● EXERCISE GOAL:
Rewrite the rows below with "click action" swapped for "tap action" and everything else unchanged. Leave the pictures out.

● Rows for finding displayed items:
=====
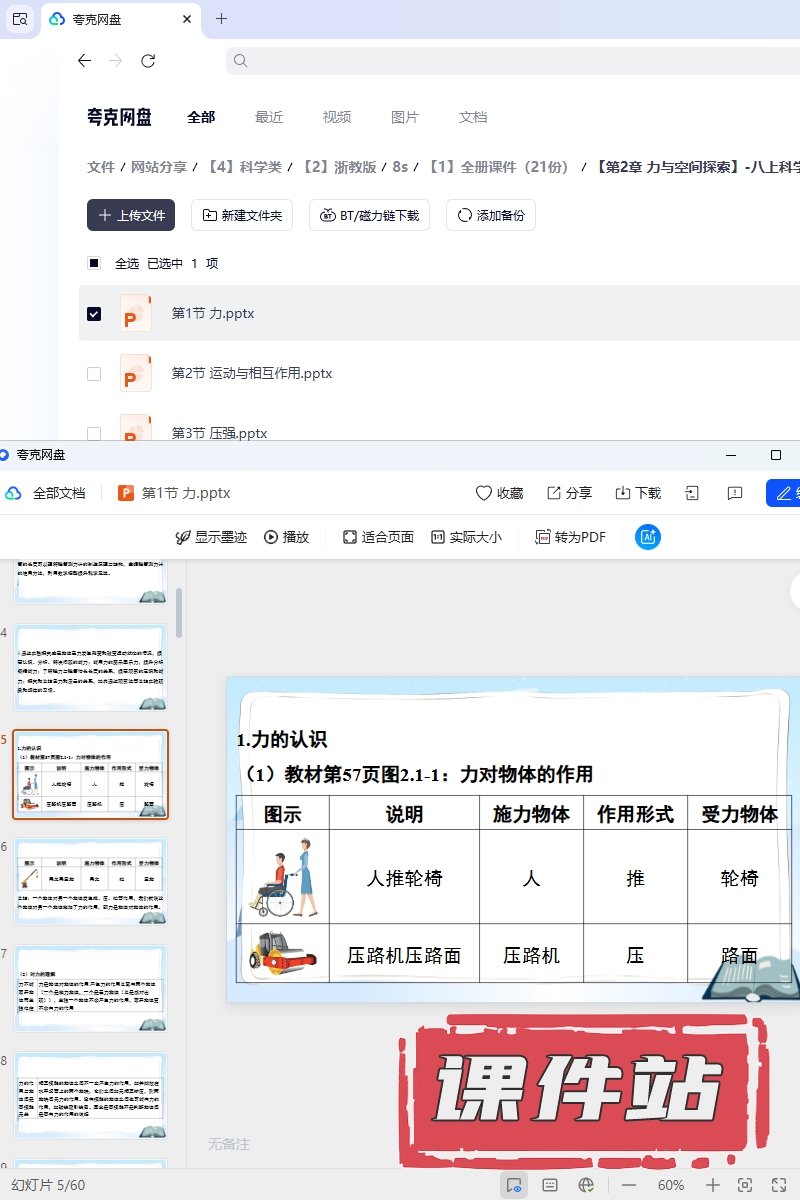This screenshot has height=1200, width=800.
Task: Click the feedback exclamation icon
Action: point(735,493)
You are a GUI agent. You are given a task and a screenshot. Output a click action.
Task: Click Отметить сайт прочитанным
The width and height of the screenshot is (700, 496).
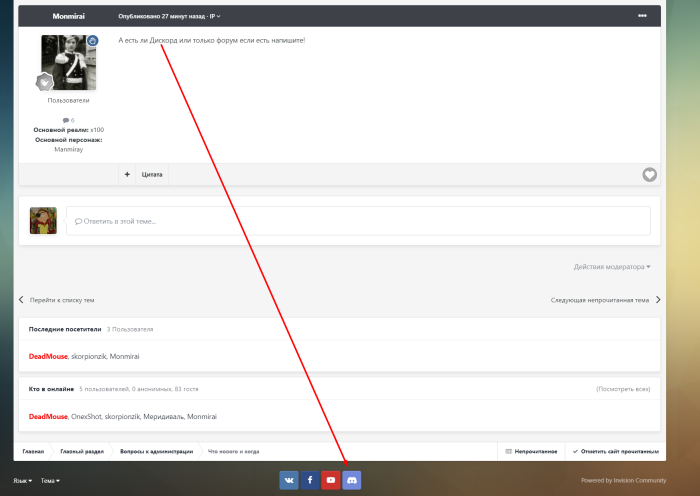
=====
● OUTPUT FOR THIS EXERCISE:
This screenshot has height=1200, width=800.
Task: Click the feedback exclamation icon
Action: point(735,493)
You are a GUI agent. You are given a task and a screenshot. Output a tap action.
Task: Click Отметить сайт прочитанным
The width and height of the screenshot is (700, 496).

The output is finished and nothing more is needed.